Network Rail has installed a new flood defence to protect the railway and passenger journeys to the North of Exeter.
The barrier was installed at the end of May, and is part of a £26.5 million project to reduce disruption to long-distance and Tarka Line rail services.
The metal flood defence can quickly be assembled across the railway when poor weather is forecast.
When not in use, the barrier remains unseen, which means the local landscape remains largely unchanged.
The first part of the project was the installation of the flood drains in 2018, which allow water to drain underneath the railway.
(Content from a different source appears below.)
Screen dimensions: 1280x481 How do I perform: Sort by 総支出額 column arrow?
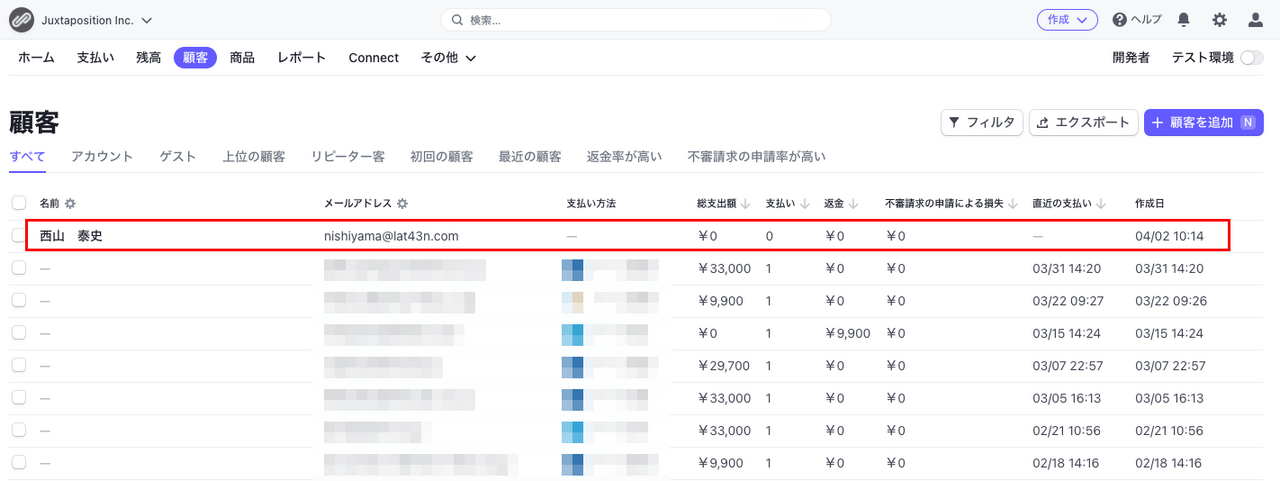click(745, 204)
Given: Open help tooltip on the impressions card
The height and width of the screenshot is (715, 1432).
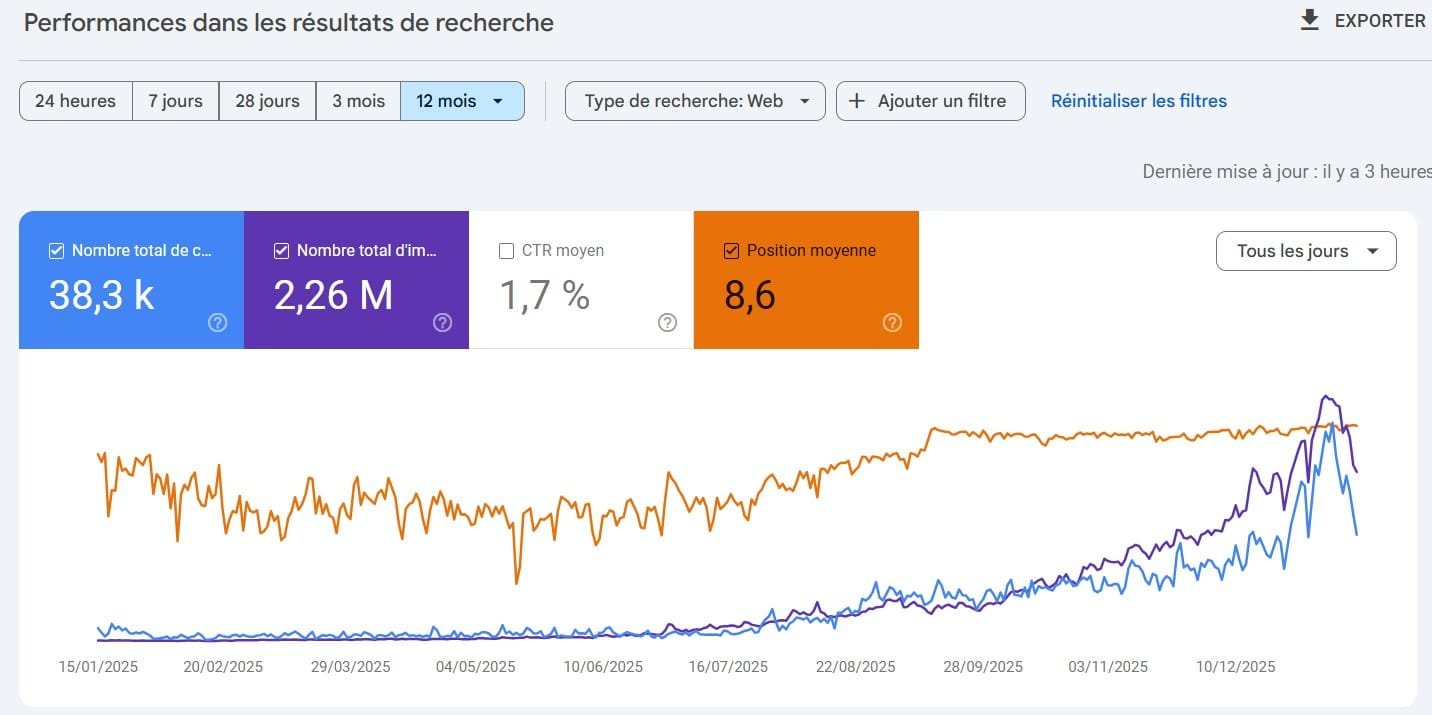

Mike Gallop, Network Rail’s Route Director for the Western route, said: “We are delighted to be further improving the reliability of journeys for passengers travelling to and from the south west. While we can’t control the weather, we can put in place measures that will help protect the railway from flooding and services not running. The area north of Exeter regularly floods and stops rail services running between Devon, Cornwall and the rest of the country. It’s vital for passengers, businesses and the regional economy that we prevent this from happening. The new flood barrier is one of the latest measures we’ve put in place, working with the Environment Agency, to reduce this from happening last year. In February this year, we experienced an extreme amount of wet weather and we were able to see that these measures are already starting to help.”
Simon Dart, Flood and Coastal Management Advisor for the Environment Agency, added:
“We were keen to support Network Rail’s project that helps protect this major route from flooding. The barrier is a part of the new Exeter flood defence scheme and helps to better protect the St David’s area of Exeter, including hundreds of homes and commercial development, plus strategically important roads and infrastructure.”